Threading the Needle

I think that Zack Beauchamp is trying to thread a very tiny needle in his piece at Vox.com, “How to think morally about the Israel-Hamas war”. I respect his saying this:

Almost immediately after news of the attack broke, celebrations broke out among a group of Western leftists, hailing Hamas’s incursion as an act of “decolonization.” This was not merely a handful of isolated individuals, but included journalists with large followings, professors, and student organizations at elite universities. At a rally supported by the Democratic Socialists in America in New York, the crowd cheered Hamas’s success.

This cheerleading for murderous terrorists is ghoulish and self-discrediting: “a betrayal of the left’s most fundamental values,” as New York magazine’s Eric Levitz writes.

It is also, in a way, revealing. The moral failures of the fringe left show us how not to think about the ongoing horrors in Israel and Gaza — and, in doing so, point to a better way.
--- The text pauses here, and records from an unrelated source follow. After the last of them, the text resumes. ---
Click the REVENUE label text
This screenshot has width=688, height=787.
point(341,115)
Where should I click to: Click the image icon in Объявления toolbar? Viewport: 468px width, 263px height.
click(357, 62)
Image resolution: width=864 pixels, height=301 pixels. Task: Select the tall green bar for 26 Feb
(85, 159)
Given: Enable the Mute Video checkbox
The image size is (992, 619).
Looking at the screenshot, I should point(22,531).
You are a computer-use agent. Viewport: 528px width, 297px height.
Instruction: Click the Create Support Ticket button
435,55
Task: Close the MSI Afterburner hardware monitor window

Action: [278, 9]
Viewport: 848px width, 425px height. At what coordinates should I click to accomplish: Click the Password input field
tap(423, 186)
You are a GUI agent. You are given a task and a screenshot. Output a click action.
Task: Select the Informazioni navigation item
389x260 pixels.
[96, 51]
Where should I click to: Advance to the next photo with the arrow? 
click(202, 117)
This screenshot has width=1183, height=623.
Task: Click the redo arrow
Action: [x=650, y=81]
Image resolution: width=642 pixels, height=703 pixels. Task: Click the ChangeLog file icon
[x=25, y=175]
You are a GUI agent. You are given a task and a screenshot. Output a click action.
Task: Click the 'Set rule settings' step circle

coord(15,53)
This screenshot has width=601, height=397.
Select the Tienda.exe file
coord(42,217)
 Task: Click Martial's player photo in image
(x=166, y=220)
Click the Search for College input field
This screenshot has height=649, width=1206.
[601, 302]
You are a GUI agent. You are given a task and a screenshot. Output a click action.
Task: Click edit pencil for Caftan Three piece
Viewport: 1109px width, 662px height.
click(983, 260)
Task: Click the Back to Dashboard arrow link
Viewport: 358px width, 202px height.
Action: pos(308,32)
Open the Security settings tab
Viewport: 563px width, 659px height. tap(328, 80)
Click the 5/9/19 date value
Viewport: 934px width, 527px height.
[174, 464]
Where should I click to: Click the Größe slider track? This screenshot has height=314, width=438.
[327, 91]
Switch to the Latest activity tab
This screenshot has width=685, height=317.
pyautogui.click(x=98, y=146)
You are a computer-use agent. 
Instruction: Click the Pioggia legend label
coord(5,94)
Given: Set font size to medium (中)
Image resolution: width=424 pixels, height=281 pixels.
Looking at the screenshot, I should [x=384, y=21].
It needed saying. He continues:

Currently, the Israeli government is preparing a ground invasion of Gaza that threatens to come with unimaginable human costs. The callousness with which they are talking about civilian deaths in Gaza is appalling. An anonymous Israeli official told Israeli reporter Alon Ben David that their response would turn Gaza into “a city of tents.” A parliamentarian from the ruling Likud party said, on national television, that Israel should not concern itself with the safety of any Gazans who “chose” to stay in the Gaza Strip. (With crossings into Egypt and Israel blocked, Gazans could not leave if they wanted.)

This, too, is evil.

I do not pretend to know exactly what the right choice is for Israel going forward. But I know that if the Israeli Defense Forces do slaughter civilians indiscriminately, the Israeli government will be committing abuses on moral par with those of Hamas.

It takes him a while to arrive at his “alternative”:

I agree with Winant, broadly, that American policy prior to this conflict has been far too tolerant of the deepening of Israel’s occupation of the West Bank. After the current emergency, the Biden administration ought to reconsider what it can do to put pressure on Israel to cease its cruel and counterproductive policies.

I agree with that. So far, so good. He continues:

This moment, to put it mildly, is not a time when anything like that will happen. But what we can do now is bolster the forces who support peace and equality on the Israeli side in other ways.

Israelis will never feel safe making concessions if they don’t, well, feel safe.

Surprisingly, bombs, rockets, and mortar attacks have a way of making one feel unsafe.

He continues:

More broadly, we need as outside observers to maintain basic human values in ourselves: to see the victims on both sides as humans, to care about suffering, and to attune our statements and activities toward finding ways forward that can improve the situation. If we allow ourselves to slide into moral solipsism, we won’t merely justify atrocities; we will blind ourselves to the steps that can be taken to actually make life better on the ground.

That’s pretty vague. But I agree with this, too:

We can and should extend sympathy to Israeli victims, but we should not let that shade into justification for retaliatory atrocities. We should condemn Hamas terrorism, but we should also condemn Israeli abuses against Gazans.

and here’s his conclusion:

Criticize Israel when it slaughters Palestinians, and criticize Palestinians when they slaughter Israelis. Note the asymmetries — both Israel’s vastly superior power and Hamas’s much greater disregard for rules about targeting civilians — but do not allow those differences to obscure the most basic moral truth: that human suffering is, in and of itself, wrong.

This is not just how we say the right things about the Israeli-Palestinian conflict: It’s how we, in the end, will figure out how best to contribute to peace down the line. To think otherwise, and find fault only with one side, leads to the moral oblivion of cheering the slaughter of children.

I agree with that, too. Nowhere does he explain how supporting leaders who advocate uncritical support for Israel can be reconciled with the views he’s expressing. In the end he makes common cause with them for electoral reasons which is not a moral judgment.

1 comment… add one
  • Drew Link

    File this all under no shit, Sherlock.

    Now destroy Irans oil industry. Talk about focusing the mind.

    First guy who tells me about inflation or SPR wins the Biden is an idiot foreign policy – heh, all policy- award winner.